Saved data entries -
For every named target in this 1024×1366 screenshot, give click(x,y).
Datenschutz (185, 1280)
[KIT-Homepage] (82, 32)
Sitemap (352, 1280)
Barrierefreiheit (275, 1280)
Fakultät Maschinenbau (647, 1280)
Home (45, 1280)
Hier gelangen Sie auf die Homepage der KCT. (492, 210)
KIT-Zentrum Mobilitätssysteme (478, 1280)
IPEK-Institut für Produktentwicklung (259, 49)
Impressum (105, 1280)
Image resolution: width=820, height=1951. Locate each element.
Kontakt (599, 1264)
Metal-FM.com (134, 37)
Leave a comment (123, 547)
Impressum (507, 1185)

Exercise - Restate, word for word, the final stretch of the entries above: the line containing "Image resolution: width=820, height=1951." and every line after it, up to and including the last.

Task output -
Image resolution: width=820, height=1951. Locate each element.
Kontakt (599, 1264)
Metal-FM.com (134, 37)
Leave a comment (123, 547)
Impressum (507, 1185)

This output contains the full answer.